= Exercise data =
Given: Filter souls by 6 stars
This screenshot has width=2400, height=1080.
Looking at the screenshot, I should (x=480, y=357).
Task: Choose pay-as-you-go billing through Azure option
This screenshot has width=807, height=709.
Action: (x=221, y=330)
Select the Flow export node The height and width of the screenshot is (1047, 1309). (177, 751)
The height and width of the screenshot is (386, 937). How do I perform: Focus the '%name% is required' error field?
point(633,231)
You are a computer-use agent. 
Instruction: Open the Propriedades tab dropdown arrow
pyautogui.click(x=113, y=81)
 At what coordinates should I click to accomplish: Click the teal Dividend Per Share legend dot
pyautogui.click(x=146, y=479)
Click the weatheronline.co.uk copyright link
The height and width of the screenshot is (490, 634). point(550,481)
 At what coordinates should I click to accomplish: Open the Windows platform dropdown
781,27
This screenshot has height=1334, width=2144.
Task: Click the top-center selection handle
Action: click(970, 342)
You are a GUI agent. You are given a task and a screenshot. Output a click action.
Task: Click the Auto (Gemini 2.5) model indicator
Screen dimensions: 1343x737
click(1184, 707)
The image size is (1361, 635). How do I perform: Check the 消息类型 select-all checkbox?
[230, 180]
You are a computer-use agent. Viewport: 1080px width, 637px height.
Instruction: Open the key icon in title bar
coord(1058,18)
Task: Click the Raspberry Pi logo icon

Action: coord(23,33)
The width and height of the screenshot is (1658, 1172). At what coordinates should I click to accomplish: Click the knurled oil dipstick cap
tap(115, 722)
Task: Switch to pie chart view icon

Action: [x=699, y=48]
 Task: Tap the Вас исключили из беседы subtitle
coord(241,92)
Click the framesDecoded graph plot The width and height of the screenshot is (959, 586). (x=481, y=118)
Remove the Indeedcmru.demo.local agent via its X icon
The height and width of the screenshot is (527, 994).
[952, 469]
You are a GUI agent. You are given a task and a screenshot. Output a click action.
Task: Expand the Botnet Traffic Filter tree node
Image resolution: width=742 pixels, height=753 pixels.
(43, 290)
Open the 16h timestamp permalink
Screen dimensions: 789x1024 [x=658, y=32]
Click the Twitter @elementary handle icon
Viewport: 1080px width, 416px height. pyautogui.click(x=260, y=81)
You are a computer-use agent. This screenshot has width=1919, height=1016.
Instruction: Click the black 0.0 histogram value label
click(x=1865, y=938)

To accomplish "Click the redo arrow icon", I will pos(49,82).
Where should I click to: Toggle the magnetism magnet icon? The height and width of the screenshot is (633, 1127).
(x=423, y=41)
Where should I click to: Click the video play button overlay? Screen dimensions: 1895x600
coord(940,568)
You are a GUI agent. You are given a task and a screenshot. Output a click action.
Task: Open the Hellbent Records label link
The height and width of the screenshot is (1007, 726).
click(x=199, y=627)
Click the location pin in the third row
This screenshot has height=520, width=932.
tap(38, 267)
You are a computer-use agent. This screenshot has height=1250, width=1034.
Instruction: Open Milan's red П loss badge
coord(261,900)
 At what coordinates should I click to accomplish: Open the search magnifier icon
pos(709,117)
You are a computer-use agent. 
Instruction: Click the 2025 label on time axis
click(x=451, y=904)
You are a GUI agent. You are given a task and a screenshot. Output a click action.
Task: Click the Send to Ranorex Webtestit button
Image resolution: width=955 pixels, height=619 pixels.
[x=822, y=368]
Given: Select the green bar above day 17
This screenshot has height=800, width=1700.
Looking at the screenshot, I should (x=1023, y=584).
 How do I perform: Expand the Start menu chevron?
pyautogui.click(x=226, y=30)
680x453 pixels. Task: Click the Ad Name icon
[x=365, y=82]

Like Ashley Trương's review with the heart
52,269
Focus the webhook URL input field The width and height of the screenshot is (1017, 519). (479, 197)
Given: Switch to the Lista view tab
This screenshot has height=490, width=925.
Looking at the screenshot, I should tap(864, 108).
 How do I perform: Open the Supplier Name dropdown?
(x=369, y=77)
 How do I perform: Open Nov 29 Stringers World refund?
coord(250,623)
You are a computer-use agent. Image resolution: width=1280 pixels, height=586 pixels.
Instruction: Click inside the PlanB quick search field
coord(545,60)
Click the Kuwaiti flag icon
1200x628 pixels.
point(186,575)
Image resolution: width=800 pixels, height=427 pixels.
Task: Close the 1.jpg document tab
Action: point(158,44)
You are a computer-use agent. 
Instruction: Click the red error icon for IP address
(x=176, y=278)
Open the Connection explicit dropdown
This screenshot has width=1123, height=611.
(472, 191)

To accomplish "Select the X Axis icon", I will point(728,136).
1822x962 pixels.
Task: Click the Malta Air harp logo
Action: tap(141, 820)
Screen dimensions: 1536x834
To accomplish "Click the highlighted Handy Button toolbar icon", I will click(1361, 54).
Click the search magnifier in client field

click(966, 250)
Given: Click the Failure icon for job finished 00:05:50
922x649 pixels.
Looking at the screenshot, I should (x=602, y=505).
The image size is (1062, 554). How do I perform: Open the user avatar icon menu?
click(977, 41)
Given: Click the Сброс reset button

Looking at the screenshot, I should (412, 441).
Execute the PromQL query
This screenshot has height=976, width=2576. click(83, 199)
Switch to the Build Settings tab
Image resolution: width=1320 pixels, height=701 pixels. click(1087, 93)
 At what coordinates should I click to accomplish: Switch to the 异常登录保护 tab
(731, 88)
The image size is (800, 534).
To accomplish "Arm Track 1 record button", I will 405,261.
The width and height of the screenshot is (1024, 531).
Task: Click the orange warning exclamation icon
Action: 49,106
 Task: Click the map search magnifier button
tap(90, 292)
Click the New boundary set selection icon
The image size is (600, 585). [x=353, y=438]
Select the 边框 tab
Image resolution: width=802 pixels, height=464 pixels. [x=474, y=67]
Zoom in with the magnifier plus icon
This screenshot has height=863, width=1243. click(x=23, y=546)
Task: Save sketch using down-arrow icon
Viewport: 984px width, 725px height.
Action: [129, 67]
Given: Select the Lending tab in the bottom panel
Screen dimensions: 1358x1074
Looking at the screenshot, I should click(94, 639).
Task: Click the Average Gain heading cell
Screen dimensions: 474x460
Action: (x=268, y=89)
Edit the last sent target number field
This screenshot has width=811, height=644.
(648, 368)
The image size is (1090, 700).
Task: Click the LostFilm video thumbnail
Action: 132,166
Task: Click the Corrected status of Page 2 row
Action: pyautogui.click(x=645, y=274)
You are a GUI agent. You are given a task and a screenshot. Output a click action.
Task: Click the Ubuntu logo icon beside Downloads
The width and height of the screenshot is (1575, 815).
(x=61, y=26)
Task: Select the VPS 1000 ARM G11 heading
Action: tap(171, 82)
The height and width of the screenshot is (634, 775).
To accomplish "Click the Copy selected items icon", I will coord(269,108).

= What to produce =
Filter the records for the string "node" and copy every line that holds it.

= Result =
Select the Flow export node The height and width of the screenshot is (1047, 1309). (177, 751)
Task: Expand the Botnet Traffic Filter tree node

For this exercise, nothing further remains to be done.